Hello there dear community,
I see an odd behaviour with the card in the title and I would like to ask if anyone had the same experience or an idea?
Description of the setup:
The card is a Mellanox ConnectX-3 Pro 40G card, jumbo frames enabled. The server is an Intel R2208WFTZS.
The card's firmware is on the latest stable version from mellanox.
The vsan's vmk interface is connected to one of the ports of the 40G card, jumbo frames enabled.
I'm using a non customised ESXI 6.7 image with the nmlx4_en native driver, all the latest patches installed.
Problem:
The setup works well, however occasionally totally randomly the vmk interface can't reach the other vsan nodes in the same cluster, can't ping anyone.

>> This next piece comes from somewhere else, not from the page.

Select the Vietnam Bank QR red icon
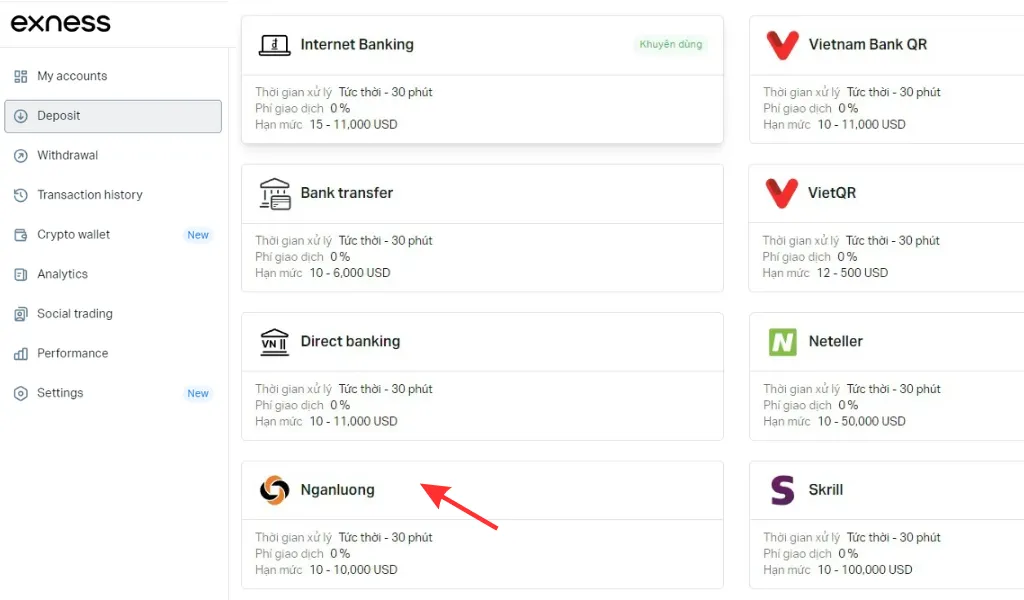point(783,44)
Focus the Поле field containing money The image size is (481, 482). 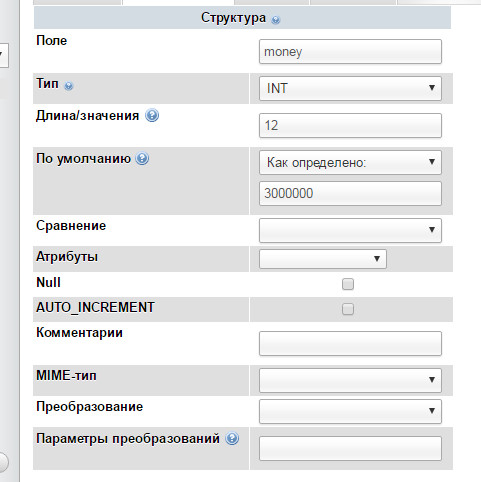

When I was doing packet capture on the vmk interface, I could see the arp requests arriving from the other nodes to the vmk interface, the interface responds to them, however the responses don't make it out of the server. Seemed similar to a unidirectional link.
If I reload the vmnic interface where the vsan traffic meant to go through, it all returns to normal, the traffic from vsan vmk starts to flow, arp responses to through.
Obviously the logs don't say much other than this interesting part:
2018-08-13T20:26:23.187Z cpu25:2097436)<NMLX_INF> nmlx4_en: vmnic2: nmlx4_en_QueueRemoveFilter - (vmkdrivers/native/BSD/Network/mlnx/nmlx4/nmlx4_en/nmlx4_en_multiq.c:2294) MAC RX filter (class 1) at index 0 is removed from
2018-08-13T20:26:23.187Z cpu25:2097436)<NMLX_INF> nmlx4_en: vmnic2: nmlx4_en_QueueRemoveFilter - (vmkdrivers/native/BSD/Network/mlnx/nmlx4/nmlx4_en/nmlx4_en_multiq.c:2301) RX ring 1, QP[0x49], Mac address 00:50:56:6c:23:xx
2018-08-13T20:26:23.187Z cpu25:2097436)<NMLX_INF> nmlx4_en: vmnic2: nmlx4_en_RxQFree - (vmkdrivers/native/BSD/Network/mlnx/nmlx4/nmlx4_en/nmlx4_en_multiq.c:789) RX queue 1 is freed
2018-08-13T20:26:39.594Z cpu43:2098358)VLANMTUCheck: NMVCCheckUplinkResultDetail:880: Vlanmtuchk EVENT: DV port 408 uplink vmnic2MTU check RESULT_CHANGED
2018-08-13T20:26:39.594Z cpu43:2098358)VLANMTUCheck: NMVCCheckUplinkResultDetail:898: Vlanmtuchk EVENT: DV port 408 uplink vmnic2VLAN check RESULT_CHANGED
Seems like the vsan queue is being destroyed? Not sure why is that happening. And you see after that the dvs alarms come on.
Other than this line, no signs of driver and firmware related logs or crashes.
It happened on 2 servers already, identical ones so I'm afraid it's not just specific to one server. Don't really know where to start or how to dig deeper.
Any idea or suggestion?
Thank you very much!
Zoltan